Michael Dean Hawthorne, Jr. your son…
“Oh my god, I’m losing it,” I mutter.
“You are not, young lady! You are not losing that first chair position. Not if I have anything to do with it. Now tell me the plan for the day. Twenty-minute increments. Go.”
I stare up at the ceiling, at the pretty light fixture that I remember Mike installing. A linen drum shade with a frosted glass base.
“Can’t I just share a Google Doc with you after I’ve peed or something, Mom? Do we have to do this now?”
I hear her gel nails clatter nervously on at tabletop. “Paganini isn’t going to practice himself, young lady.”
I find myself laughing a little. It sounded vaguely dirty somehow. “Alright, alright.”
“So because I knew you wouldn’t have your day planned yet, here’s the schedule I put together for you today,” Mom says, and launches in. Around about the time she starts determining the exact number of ounces of oatmeal I can eat with breakfast, I drop my phone on the pillow, without putting it on speaker. It dulls her shrillness just enough to make it bearable.
But it also means that now, I can hear Mike’s footsteps down the hall, in the master bath. The sound of running water. A toothbrush. The click of a doorknob.
My heart shoots into my throat, and I swear my pulse goes from 65 beats per minutes to 165. From adagio to presto, because of his freakin’ footsteps. Great.

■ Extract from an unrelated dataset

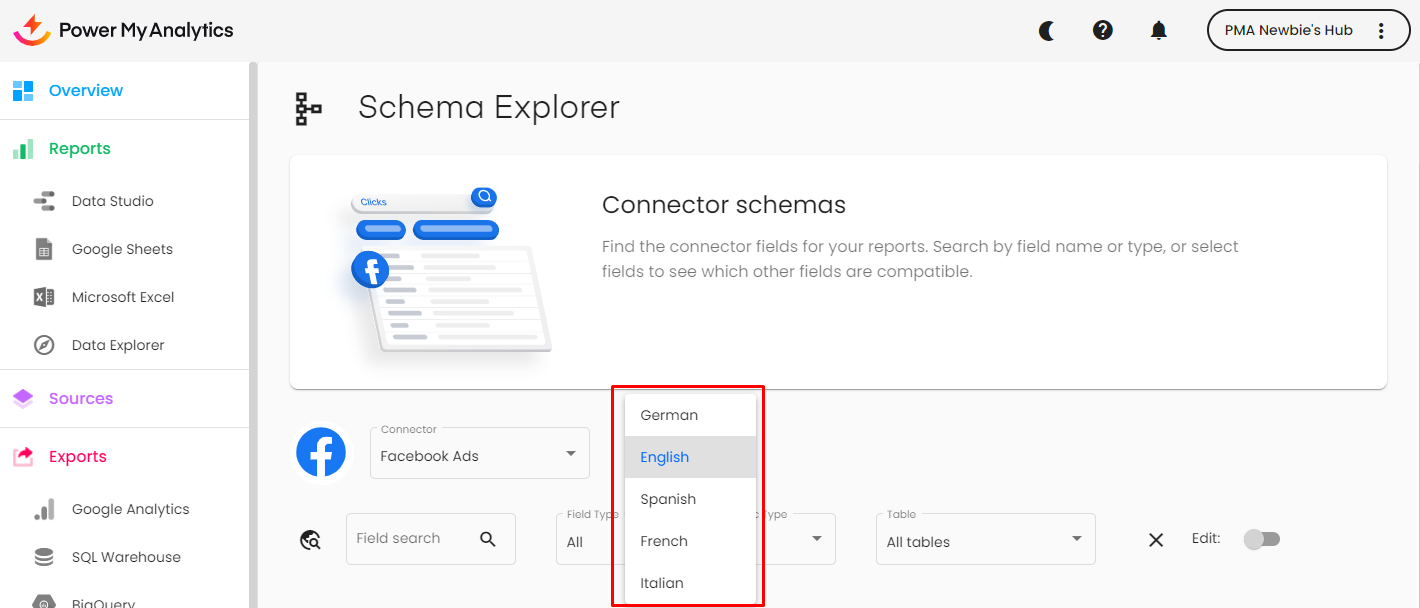This screenshot has height=608, width=1420.
Task: Select Italian from the dropdown list
Action: tap(662, 583)
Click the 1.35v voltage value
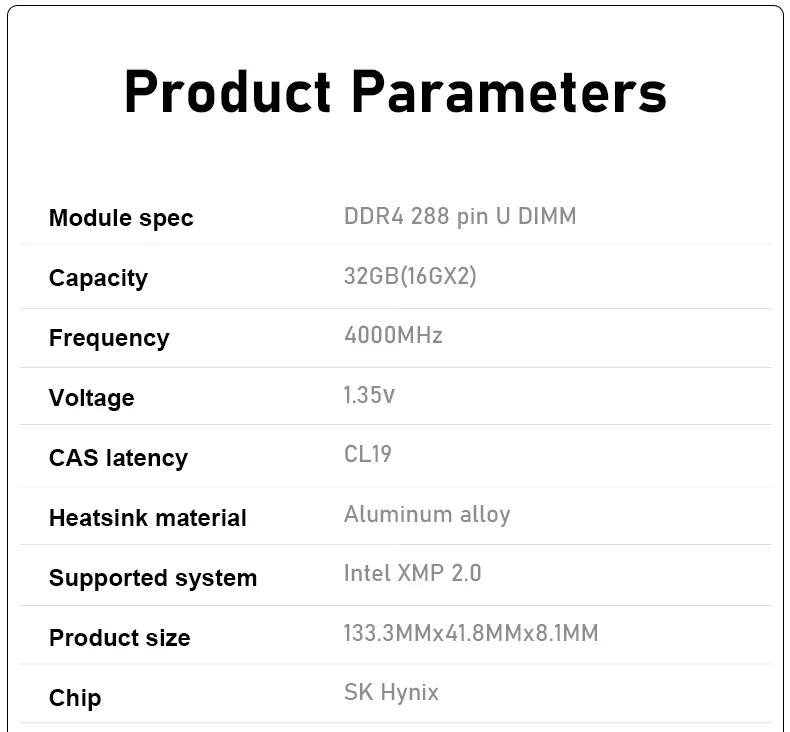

I grab a pillow and stuff it over my face, resisting the very real urge to scream and scream. I want him. I need him. And he thinks it was a mistake. What the heck am I going to do?
“Are you listening, young lady?” I hear my mom snap.
I pull the pillow off my face just far enough to say, “Yep. Taking notes. Really appreciate this, Mom. You have no idea.”
And off she goes with her scheduling insanity again.
I rub my fingertips hard against my eyebrows, hard enough to make it hurt a little, to help wake me up. Then, on the other end of the line, I hear my mom saying, “No, you cannot talk to her. I haven’t even gotten to lunch, and what about practice, Ben? What about practice?”
“Oh for Chrissake, Janet,” my dad grumbles. “Give me the damned phone. Go take a walk around the block or something. You’re making my ulcer flare.”
I fumble for it quickly, putting it to my ear. “Dad. Hi.”
He inhales slowly. “You okay? I feel a tremor in the force.”
I blink up at the ceiling. “Yeah. I’m just…” Lovesick. Distracted. Horny. Needy. Lost. “… nervous.”